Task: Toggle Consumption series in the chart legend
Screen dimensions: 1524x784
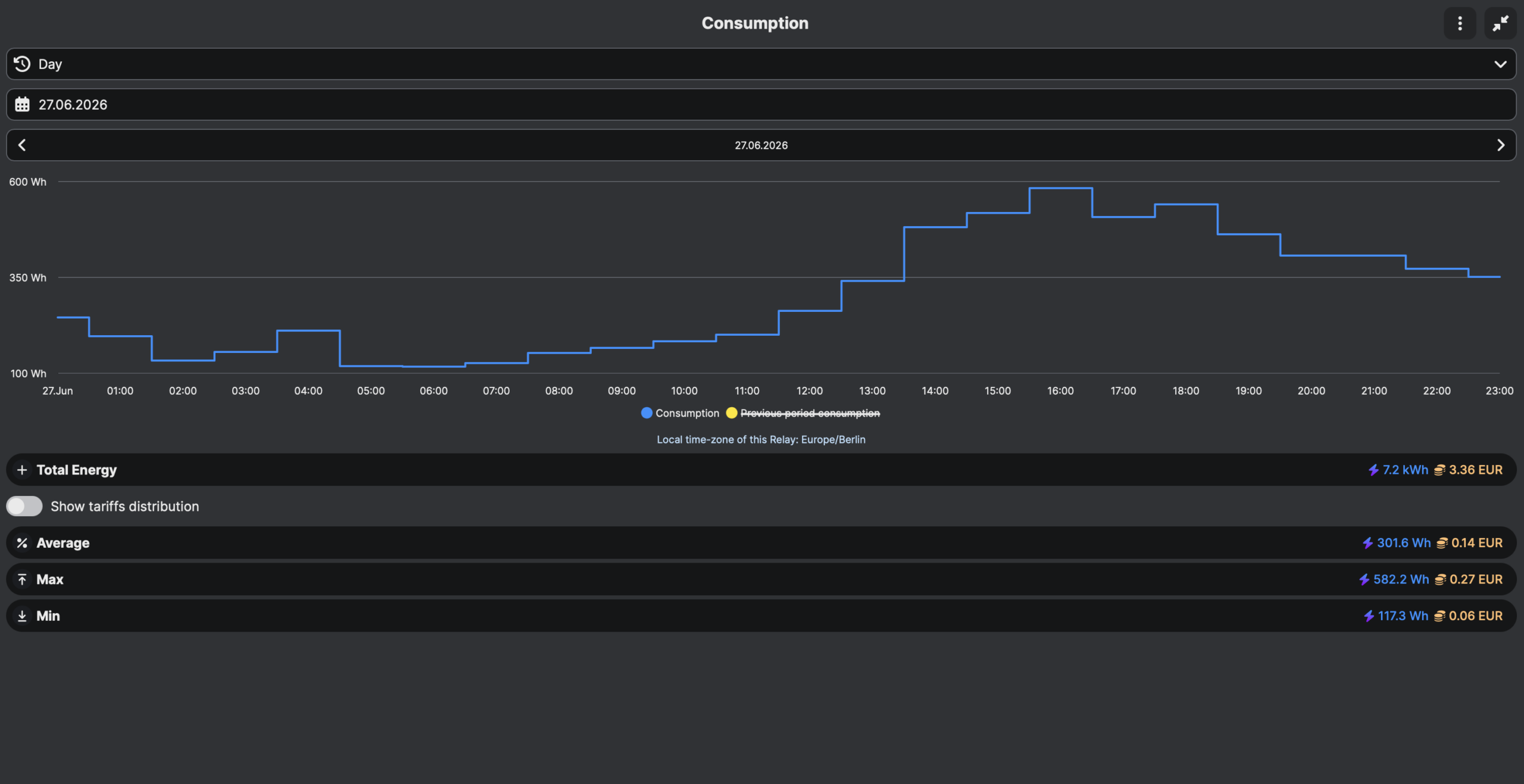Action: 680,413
************
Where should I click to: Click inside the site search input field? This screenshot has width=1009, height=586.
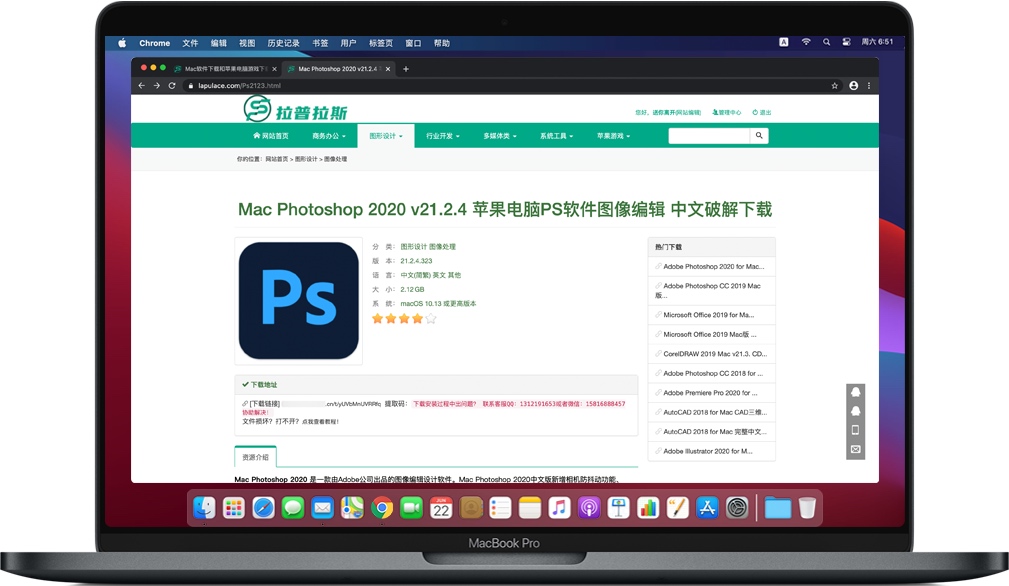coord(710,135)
************
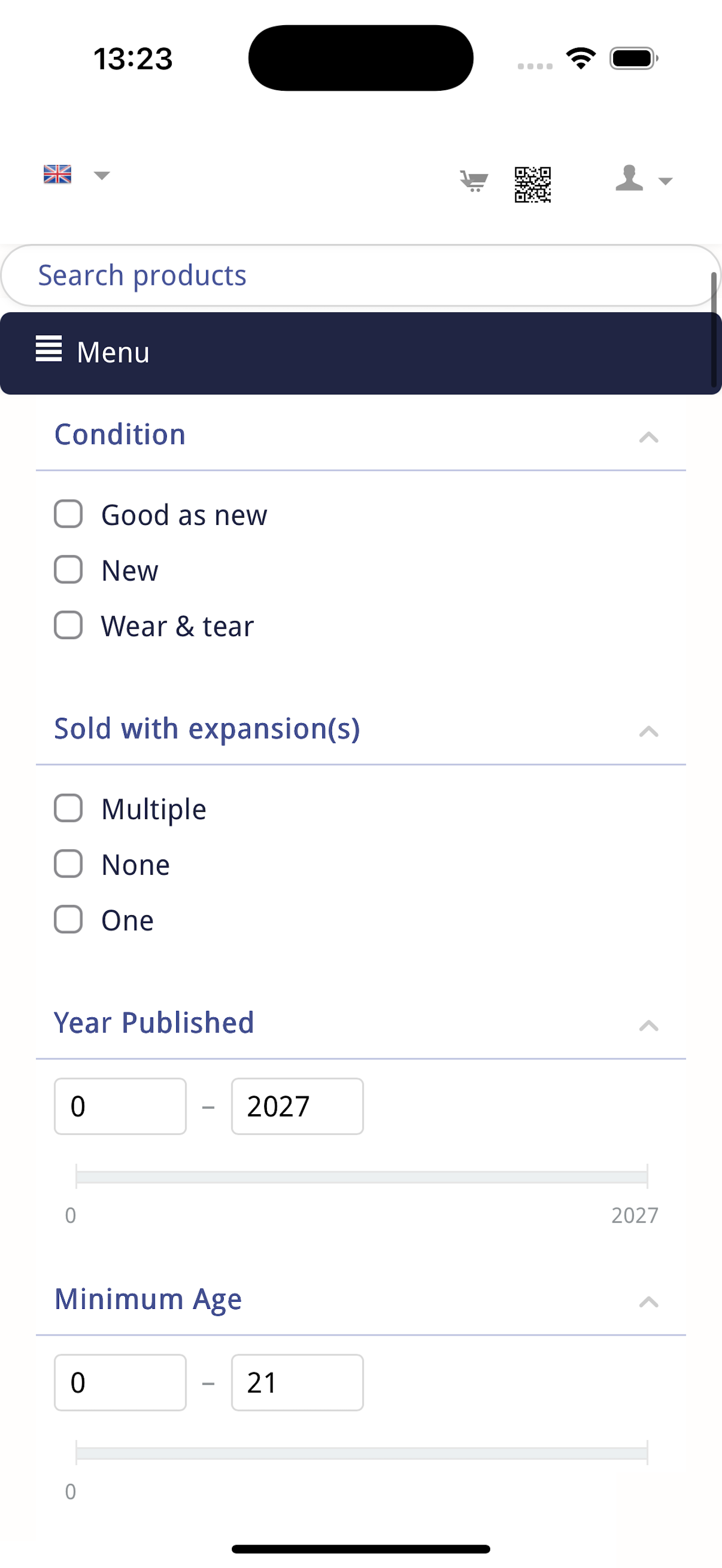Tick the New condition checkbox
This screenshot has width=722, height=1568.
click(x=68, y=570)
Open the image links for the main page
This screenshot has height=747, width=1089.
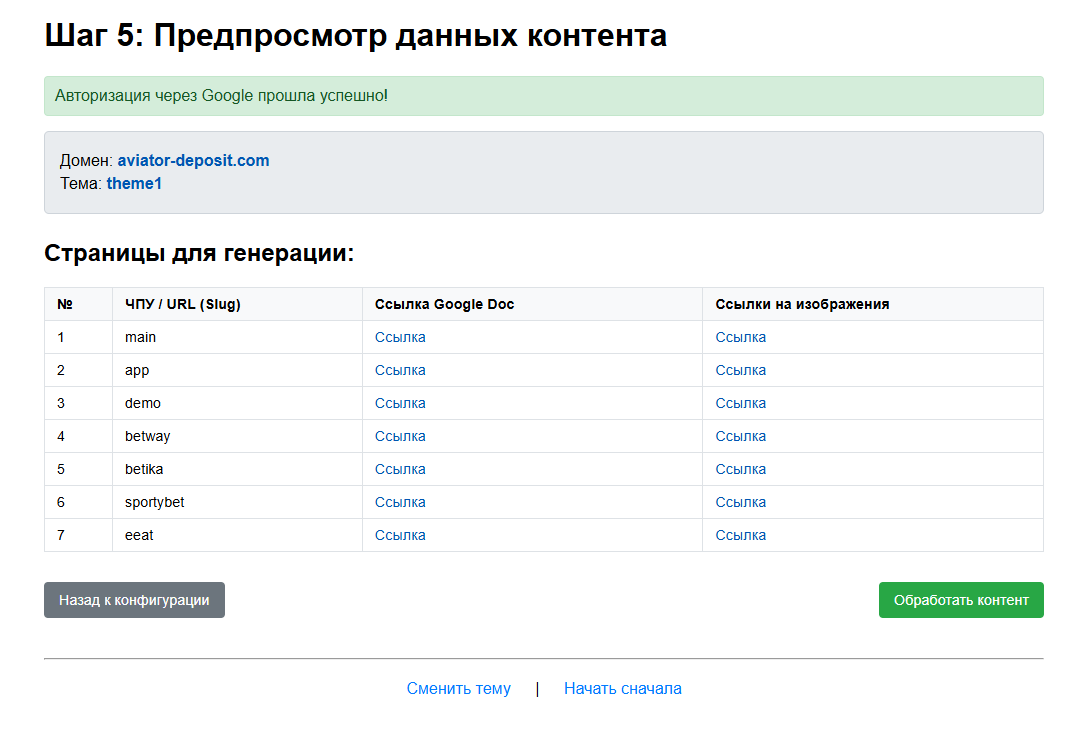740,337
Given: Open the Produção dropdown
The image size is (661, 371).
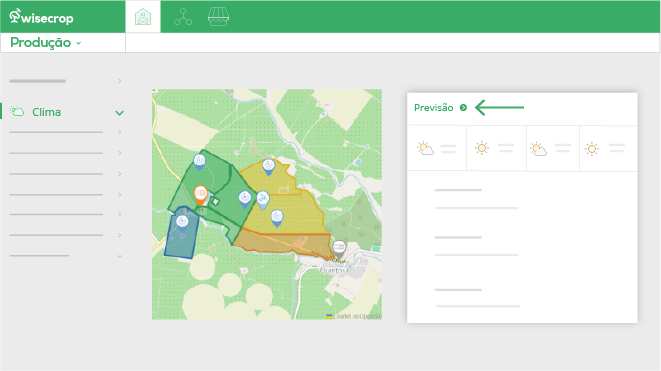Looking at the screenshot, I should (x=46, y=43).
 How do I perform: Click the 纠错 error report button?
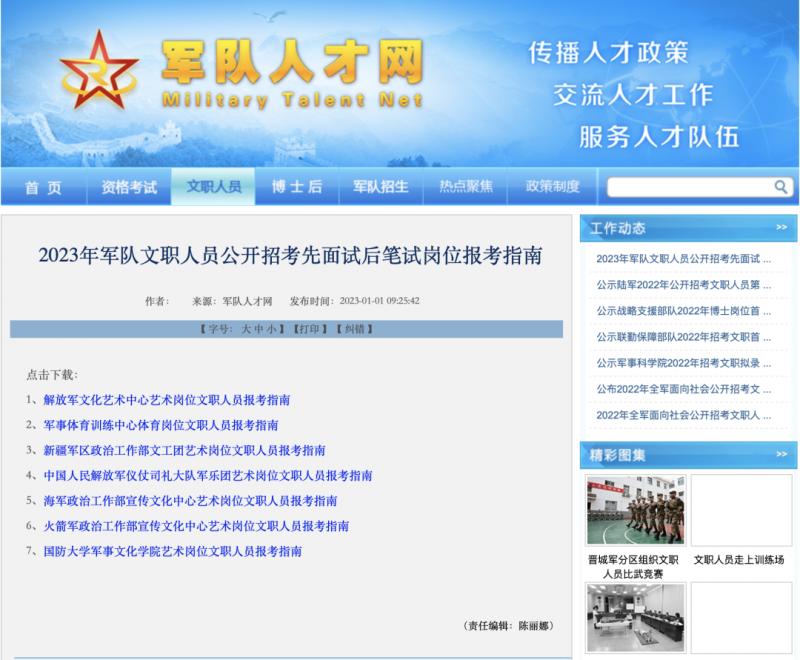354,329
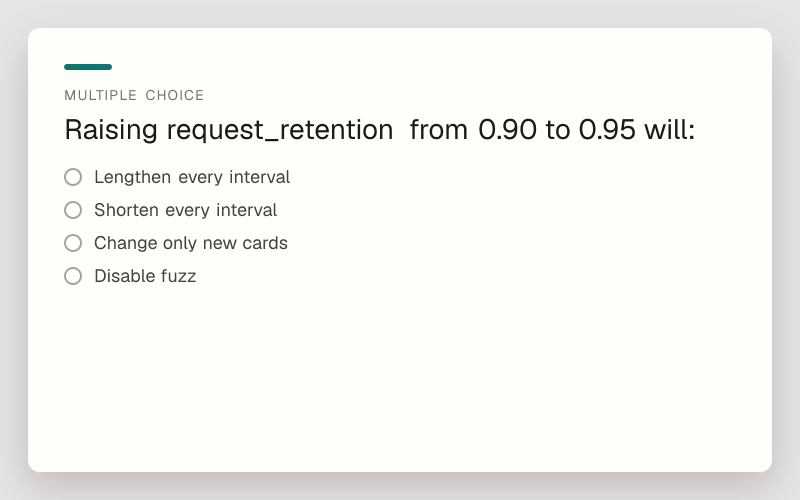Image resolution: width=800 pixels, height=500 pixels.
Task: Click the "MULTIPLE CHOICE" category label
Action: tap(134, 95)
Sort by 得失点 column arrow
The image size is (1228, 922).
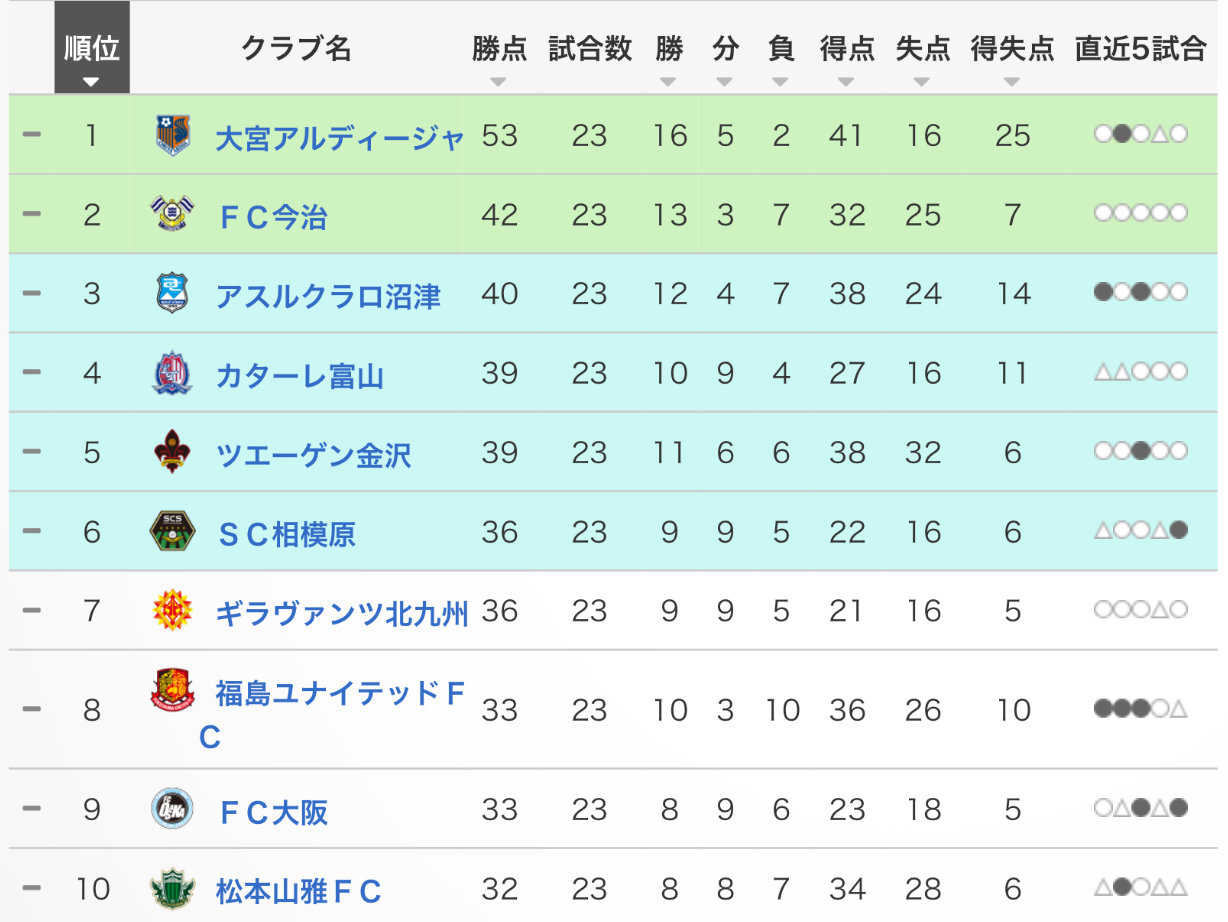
************
* [The task]:
Output, from the data above, the lines from the line with "Sort by 得失点 column arrow" to the line with "The image size is (1228, 922)." exactly as they stand, both ends included and nothing else.

* [Finished task]:
Sort by 得失点 column arrow
The image size is (1228, 922).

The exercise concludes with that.